How To Sell More At Higher Prices – Part 1

Too many companies can fail by selling their products and services at profit margins too low to fuel long-term success.  In our business, cash flow kills.  Often, contractors take the reduce the price, but make it up in volume approach, then only realize they’re slowly putting themselves out of business by losing money on every job when it’s too late.  Prices are set too low many times because owners and managers have a misconception that low prices are what close sales. The reality is most people are skeptical of low prices.

Karsten Solheim, the inventor of the Ping putter and owner of Karsten Manufacturing Co. related a story about a shoe repair store he ran during the Depression. When one of his competitors lowered the price of new heels to 15 cents, Solheim did the same. “The first customer that came in asked me ‘Are the heels as good as they used to be?’ Of course, I had to say “yes”. When the next two customers asked the same question, I decided most people were more interested in quality than price. I took my sign down and resumed charging 35 cents for heels. I also noticed that people would generally choose from the most expensive pile of leather on the counter”. Even during hard times, most people are more interested in quality than in price.

Studies confirm that quality is more important than price.

According to a study to determine “what buyers want,” Sirota, Alper & Pfau, a New York research firm, found the top three wants were:

  1. Quality products and services
  2.  On‑time delivery
  3.  Ethical corporate behavior

The “Lowest price” was down the list at number 25.



Less than 20 percent of the people who buy replacement air conditioning equipment are only interested in the lowest price. Most people want benefits like peace of mind, convenience, service, energy savings and reliability.

 How can hvac services & products be sold at a higher price? 


First, quit bidding and start selling . . .

The “lowest price” is the engine that drives new construction awards. Since many service firms evolved from new construction, “bidding” and “quoting” carried over into service pricing.  Because service and replacement products provide unique benefits, consumers are willing to buy them for the value they receive (the higher the value, the higher the price).


Selling can establish value, bidding can’t.


When a “bidder” meets a “salesman” in today’s competitive arena, odds are 3 to 1 that the “bidder” will be KO’d in the first round.


The seven additional keys to selling more products and services at a higher price include:

  • Provide a Return on Investment
  • Present a Customized Solution
  • Determine What Benefits Each Customer Wants . . . and Provide Them
  • Reduce Perceived Risks
  • Price on Value Instead of Costs
  • Don’t Assume, Educate
  • Enlist Your Entire Organization in the Sales Process



The cost to operate hvac equipment can be a business/home owner’s largest variable expense. Nothing offers a higher, consistent, tax free return on investment than routine maintenance on neglected hvac equipment or the replacement of worn out, inefficient hvac equipment. “Selling” a return of investment is actually consulting with customers on the best way for you to decrease their costs and improve their profits.

*Dataset entries*:
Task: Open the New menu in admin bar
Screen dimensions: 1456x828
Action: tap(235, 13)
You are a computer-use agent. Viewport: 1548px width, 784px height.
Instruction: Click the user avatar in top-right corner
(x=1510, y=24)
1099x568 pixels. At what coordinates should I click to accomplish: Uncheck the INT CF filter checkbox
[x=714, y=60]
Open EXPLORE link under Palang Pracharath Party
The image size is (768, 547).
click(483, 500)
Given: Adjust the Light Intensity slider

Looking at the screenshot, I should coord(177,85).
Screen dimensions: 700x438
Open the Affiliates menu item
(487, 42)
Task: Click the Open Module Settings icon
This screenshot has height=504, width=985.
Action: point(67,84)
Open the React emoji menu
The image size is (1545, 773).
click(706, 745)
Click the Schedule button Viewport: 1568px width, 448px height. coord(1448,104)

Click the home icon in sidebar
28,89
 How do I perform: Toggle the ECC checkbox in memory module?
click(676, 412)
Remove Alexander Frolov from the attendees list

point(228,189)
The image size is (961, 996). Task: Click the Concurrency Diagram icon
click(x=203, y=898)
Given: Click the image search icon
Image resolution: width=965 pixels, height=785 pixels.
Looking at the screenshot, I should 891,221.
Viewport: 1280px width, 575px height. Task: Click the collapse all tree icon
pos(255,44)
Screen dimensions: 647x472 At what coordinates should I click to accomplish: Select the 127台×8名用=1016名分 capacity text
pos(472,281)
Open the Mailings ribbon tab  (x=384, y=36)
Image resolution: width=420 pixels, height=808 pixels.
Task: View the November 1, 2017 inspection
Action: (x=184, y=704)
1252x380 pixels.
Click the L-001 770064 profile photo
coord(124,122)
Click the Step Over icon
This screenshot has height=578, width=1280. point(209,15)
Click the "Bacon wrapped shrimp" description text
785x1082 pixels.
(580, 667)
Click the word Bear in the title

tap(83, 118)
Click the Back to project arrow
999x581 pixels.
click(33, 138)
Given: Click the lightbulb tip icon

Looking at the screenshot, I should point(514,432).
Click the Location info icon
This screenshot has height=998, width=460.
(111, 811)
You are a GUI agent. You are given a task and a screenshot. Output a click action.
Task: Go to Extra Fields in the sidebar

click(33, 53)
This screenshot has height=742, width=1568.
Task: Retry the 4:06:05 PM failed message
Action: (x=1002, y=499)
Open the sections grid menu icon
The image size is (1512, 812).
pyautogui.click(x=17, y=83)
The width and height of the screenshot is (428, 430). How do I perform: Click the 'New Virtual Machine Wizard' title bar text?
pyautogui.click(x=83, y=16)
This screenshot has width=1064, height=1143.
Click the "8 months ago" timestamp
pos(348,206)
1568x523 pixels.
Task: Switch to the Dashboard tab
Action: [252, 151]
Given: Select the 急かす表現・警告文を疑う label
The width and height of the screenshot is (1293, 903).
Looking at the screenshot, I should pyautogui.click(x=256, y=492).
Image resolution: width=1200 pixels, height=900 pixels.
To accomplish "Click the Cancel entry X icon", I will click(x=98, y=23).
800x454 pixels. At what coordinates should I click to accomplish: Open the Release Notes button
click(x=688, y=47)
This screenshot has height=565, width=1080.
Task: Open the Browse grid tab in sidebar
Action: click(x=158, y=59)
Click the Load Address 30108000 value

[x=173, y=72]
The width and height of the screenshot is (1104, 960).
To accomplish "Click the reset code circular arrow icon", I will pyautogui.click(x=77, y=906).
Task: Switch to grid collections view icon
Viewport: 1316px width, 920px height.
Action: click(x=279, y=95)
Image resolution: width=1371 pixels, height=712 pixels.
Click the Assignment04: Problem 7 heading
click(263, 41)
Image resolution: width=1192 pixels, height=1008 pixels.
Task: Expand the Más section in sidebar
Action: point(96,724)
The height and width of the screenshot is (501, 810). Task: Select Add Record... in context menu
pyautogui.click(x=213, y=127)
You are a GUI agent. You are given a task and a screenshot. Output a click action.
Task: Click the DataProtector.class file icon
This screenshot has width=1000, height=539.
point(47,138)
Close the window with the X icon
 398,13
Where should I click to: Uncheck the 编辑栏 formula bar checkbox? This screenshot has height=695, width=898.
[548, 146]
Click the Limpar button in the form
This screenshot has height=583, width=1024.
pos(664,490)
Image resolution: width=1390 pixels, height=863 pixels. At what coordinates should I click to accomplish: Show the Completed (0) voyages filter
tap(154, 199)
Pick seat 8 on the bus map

*APPLY WHAT YOU READ*:
1) Translate this sentence from the article on selling at higher prices into Spanish: "Selling can establish value, bidding can't."
2) Write the next paragraph of the article on selling HVAC services at higher prices, picking up after its final sentence.

*ANSWERS TO THE EXERCISE*:
1) Vender puede establecer el valor; licitar, no.

2)
The first step is understanding how your firm’s services and products reduce problems and cost enough to pay for themselves in a reasonable amount of time. When showing how a service agreement can provide a return in investment, it helps to know how problems affect operating cost. For instance, a 10% refrigerant undercharge increased operating costs 20%, .010 inch of dirt on an evaporator coil can reduce its efficiency 5% and some air conditioning and heating problems can double operating costs without affecting comfort.

If you’ve determined that current problems are adding $500 to your customer’s annual utility bill and the cost to correct these problems is $250, the simple payback is 6 months.


Simple payback = Cost ($250) / Annual Savings ($500) = .5 years


If you Estimated Energy Savings show that a new high efficiency heat pump can pay for itself in less than 5 years, it will provide a tax free return on investment greater than 20% per year.

One of the best ways to get a customer’s endorsement on your proposal is to know current cost of operation, figure out all the future savings and present your return on investment plan in the Universal Language of dollars and cents.

When you provide a return on investment you’re no longer selling cold air and repair, your “product” is now improved customer profits. The price you can charge for “improved profits” is not determined by your cost, it is determined by the customer’s rate of return.




Prescription before diagnosis is malpractice


There are two key diagnostic tools to help you determine what each customer wants and needs:


Ask questions.

Questions help you; qualify a customer, build rapport, reveal opinions and feelings, discover opportunities and find problems of which the customer may be unaware.



Stay alert, we think over four times faster than our customer’s speak. Listen with the purpose of gaining information. Listen for content and intentions. Mentally summarize what was just said. When in doubt, remember that what people do speaks louder than what they say.